Features
Boxoffice Insider: Laughs By The Bundle – Historic Package Tours With Comedy Greats
Just as historic tours such as Lollapalooza, Ozzfest, Lilith Fair and the George Strait Country Music Festival were pioneers in presenting a package of concert headliners booked on the road in multiple venues, similar touring efforts are also part of comedy’s live performance history. Although comedy tours have appeared in Pollstar’s box office archives for decades, some were groundbreaking in their eras by bundling artists with a similar fanbase and demographic on a multiple-city tour.
Two that were prominent in the 1990s era were the “Russell Simmons’ Def Comedy Jam” and the “Kings of Comedy” tours, while 2000 saw the arrival of the “Blue Collar Comedy” tour. The artists involved reached new heights in their careers due to the popularity of the tours along with television and video productions that accompanied success on the road.
Simmons, who co-founded the Def Jam Recordings hip-hop record label in the early 1980s, created the “Def Comedy Jam” television series on HBO that ran 1992 through 1997 and again in 2006. The list of entertainers who appeared on the show is a long one, but Martin Lawrence, D.L. Hughley, Mike Epps, Sommore, Dave Chappelle and Sheryl
Underwood are among the many artists with ties to the show early in their careers.
The archives have 63 performances of “Def Comedy Jam” on record in 1992 alone beginning with a two-night engagement at the Chicago Theatre and 7,800 in attendance, May 8-9. The venue also hosted another two shows with 6,840 fans on New Year’s Eve the same year.
From 1992 through 2002, 204 live shows were reported at 82 U.S. venues with over a half-million tickets sold for grosses topping $12 million. Most of the venues that hosted the tour were booked more than once during those years, but Detroit’s Fox Theatre has the most performances on record with 19 from Sept. 11, 1992 through Dec. 30, 2001.
The “Kings of Comedy” tour kicked off in December 1997 with Steve Harvey, Cedric the Entertainer, Guy Torry and the late Bernie Mac on the road through the end of 1998. Torry left the tour, though, and Hughley joined in the second year, completing the classic lineup that appeared in the Spike Lee-directed film “The Original Kings of Comedy” in 2000.
The tour grossed over $36 million during its run with 926,887 tickets sold at 96 reported shows. The only four-show arena date on the tour: an October 1999 event at Washington’s MCI Center (now Capital One Arena) had the highest ticket tally of 49,903 for a gross of $2 million. Atlanta’s Fox Theatre staged the most shows for one engagement with five in August 1998 and 20,614 tickets sold for $1.16 million in sales.

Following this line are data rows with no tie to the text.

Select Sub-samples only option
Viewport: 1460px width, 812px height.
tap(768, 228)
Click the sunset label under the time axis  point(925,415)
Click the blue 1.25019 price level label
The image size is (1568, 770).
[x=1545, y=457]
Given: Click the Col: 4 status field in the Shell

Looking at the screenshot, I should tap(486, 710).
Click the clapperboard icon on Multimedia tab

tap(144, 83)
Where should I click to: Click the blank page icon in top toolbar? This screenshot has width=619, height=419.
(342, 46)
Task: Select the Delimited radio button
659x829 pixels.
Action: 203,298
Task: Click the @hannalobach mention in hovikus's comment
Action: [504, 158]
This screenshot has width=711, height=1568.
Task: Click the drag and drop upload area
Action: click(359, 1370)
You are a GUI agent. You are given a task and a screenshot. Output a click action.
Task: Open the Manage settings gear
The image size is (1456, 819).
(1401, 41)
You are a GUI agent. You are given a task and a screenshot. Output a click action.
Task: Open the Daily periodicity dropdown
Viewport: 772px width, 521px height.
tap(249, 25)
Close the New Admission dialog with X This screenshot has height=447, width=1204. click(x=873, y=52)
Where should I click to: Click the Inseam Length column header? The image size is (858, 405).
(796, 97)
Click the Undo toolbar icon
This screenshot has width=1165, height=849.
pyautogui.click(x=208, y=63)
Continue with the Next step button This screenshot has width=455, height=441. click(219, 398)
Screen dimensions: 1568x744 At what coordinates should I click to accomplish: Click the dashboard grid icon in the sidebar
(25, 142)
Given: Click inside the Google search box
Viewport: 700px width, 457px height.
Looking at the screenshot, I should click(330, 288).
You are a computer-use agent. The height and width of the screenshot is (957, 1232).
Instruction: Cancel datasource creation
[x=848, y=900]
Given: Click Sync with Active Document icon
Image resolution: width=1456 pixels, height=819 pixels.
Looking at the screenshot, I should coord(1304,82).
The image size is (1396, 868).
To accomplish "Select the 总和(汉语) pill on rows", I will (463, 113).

Jeff Foxworthy has stated in the past that “The Original Kings of Comedy” film was an inspiration for the “Blue Collar Comedy Tour” which targeted the Grammy-nominated comedian’s rural American demographic. Bill Engvall, Ron White and Larry the Cable Guy rounded out the classic lineup of the tour that played for 447,294 fans from 2000 through 2006, according to the archives. At the 75 U.S. venues that hosted the tour, combined grosses from 124 reported shows topped $16.6 million.
The first performance on Jan. 14, 2000 at Omaha, Nebraska’s Civic Auditorium was a sellout with 7,497 tickets sold, while the final venue, Washington, D.C.’s Warner Theatre, sold 11,830 seats at seven performances in March 2006. The tour’s top attendance was recorded near the end of the run with 17,444 fans at Nashville’s Gaylord Entertainment Center (now Bridgestone Arena) on Feb. 16, 2006. Promoted by Outback Presents, the sold-out event grossed $822,661.